The invention of the threshing machine is credited to Andrew Meikle, a Scottish engineer. The threshing machine came about in the 1780s.
In the United States, Alexander Anderson created a model in 1782. Since Thomas Jefferson and George Washington owned farms, threshing machines were an interest to both of them. Together they went to see the new machine in action in August 1791. A year later, Jefferson ordered one of Meikle’s models from London, In a letter to James Madison, Jefferson shows his excitement over the new machine.
I expect every day to receive from Mr. Pinckney the model of the Scotch threshing machine…Mr. P. [Pinckney] writes me word that the machine from which my model is taken threshes 8. quarters (64. bushels) of oats an hour, with 4. horses and 4 men. I hope to get it in time to have one erected at Monticello to clean out the present crop.
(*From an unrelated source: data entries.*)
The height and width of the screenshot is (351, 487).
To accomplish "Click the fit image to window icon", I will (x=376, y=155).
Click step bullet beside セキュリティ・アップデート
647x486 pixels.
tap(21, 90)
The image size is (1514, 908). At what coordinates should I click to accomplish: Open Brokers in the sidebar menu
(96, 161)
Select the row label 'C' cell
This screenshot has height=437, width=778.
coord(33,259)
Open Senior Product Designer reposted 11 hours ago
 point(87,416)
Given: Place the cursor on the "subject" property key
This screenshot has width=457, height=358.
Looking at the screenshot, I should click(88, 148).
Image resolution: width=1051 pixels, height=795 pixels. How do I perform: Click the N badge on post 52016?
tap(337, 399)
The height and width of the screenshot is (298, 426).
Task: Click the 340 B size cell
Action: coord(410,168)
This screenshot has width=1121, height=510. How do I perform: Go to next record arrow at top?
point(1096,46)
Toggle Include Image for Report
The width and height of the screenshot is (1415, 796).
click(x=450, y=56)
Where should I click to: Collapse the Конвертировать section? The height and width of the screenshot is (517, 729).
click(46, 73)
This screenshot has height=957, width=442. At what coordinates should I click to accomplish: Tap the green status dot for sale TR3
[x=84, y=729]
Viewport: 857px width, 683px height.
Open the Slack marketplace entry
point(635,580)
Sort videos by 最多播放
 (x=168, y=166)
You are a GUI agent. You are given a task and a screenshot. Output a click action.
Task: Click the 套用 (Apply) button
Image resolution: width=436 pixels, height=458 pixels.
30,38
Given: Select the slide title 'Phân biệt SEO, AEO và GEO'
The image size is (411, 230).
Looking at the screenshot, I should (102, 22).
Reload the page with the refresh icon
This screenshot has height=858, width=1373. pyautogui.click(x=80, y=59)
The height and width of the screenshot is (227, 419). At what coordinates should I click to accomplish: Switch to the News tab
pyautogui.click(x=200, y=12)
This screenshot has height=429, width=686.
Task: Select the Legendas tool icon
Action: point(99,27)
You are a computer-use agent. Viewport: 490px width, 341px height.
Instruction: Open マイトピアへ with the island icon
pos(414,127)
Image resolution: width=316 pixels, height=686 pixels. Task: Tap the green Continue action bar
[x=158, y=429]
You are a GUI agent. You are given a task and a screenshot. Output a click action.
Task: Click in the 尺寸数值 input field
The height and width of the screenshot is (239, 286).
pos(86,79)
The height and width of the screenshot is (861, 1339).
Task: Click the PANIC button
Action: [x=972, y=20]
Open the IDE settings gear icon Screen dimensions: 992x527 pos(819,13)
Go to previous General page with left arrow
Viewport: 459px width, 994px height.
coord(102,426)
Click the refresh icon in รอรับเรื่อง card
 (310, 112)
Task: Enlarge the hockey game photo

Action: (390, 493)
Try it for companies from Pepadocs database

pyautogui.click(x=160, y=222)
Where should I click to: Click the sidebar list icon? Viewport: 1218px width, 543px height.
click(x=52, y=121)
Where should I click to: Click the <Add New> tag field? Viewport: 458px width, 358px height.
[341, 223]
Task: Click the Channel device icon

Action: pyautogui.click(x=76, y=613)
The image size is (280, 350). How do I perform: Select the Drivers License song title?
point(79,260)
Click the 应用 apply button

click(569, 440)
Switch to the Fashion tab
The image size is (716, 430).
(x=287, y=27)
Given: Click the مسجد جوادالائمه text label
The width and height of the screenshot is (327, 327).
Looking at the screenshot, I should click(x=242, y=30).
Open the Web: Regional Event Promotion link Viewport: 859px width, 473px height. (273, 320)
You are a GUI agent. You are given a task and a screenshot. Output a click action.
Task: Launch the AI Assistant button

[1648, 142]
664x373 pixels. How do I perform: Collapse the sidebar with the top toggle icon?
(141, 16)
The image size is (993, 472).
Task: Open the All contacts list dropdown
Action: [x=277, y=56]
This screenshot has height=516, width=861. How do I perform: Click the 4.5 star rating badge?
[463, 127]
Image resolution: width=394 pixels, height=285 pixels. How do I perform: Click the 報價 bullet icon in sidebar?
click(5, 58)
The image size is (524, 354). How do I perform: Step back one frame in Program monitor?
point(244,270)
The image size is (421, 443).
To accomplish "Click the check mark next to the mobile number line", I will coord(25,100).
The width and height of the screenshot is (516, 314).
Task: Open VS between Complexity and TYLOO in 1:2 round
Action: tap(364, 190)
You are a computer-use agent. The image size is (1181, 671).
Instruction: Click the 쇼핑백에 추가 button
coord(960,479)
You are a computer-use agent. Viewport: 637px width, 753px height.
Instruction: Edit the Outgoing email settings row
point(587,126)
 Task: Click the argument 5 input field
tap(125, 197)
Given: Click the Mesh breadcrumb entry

At his Monticello estate, Jefferson ended up using three threshing machines. One was stationary and worked by water, while the other two could be moved and worked by horses. In a July 6, 1796 letter from Washington to Jefferson, the importance of a portable machine can be seen.
If you can bring a moveable threshing machine, constructed upon simple principles to perfection, it will be among the most valuable institutions in this Country; for nothing is more wanting, & to be wished for on our farms.
The threshing machine of the yesteryears is the combine of modern times. Both machines remove the grain from the stalks. The main difference is that the combine is self-propelled and eliminates both the man hours and the threshing crew that the old threshing machines used.
The combine allowed farmers to harvest their crops easier and quicker. While the number of acres has risen over the years, the number of farms has dropped. For example, in North Dakota alone, a 1998 study showed that the average farm increased over 1,000 acres but the number of farms have decreased close to 50,000 since 1920.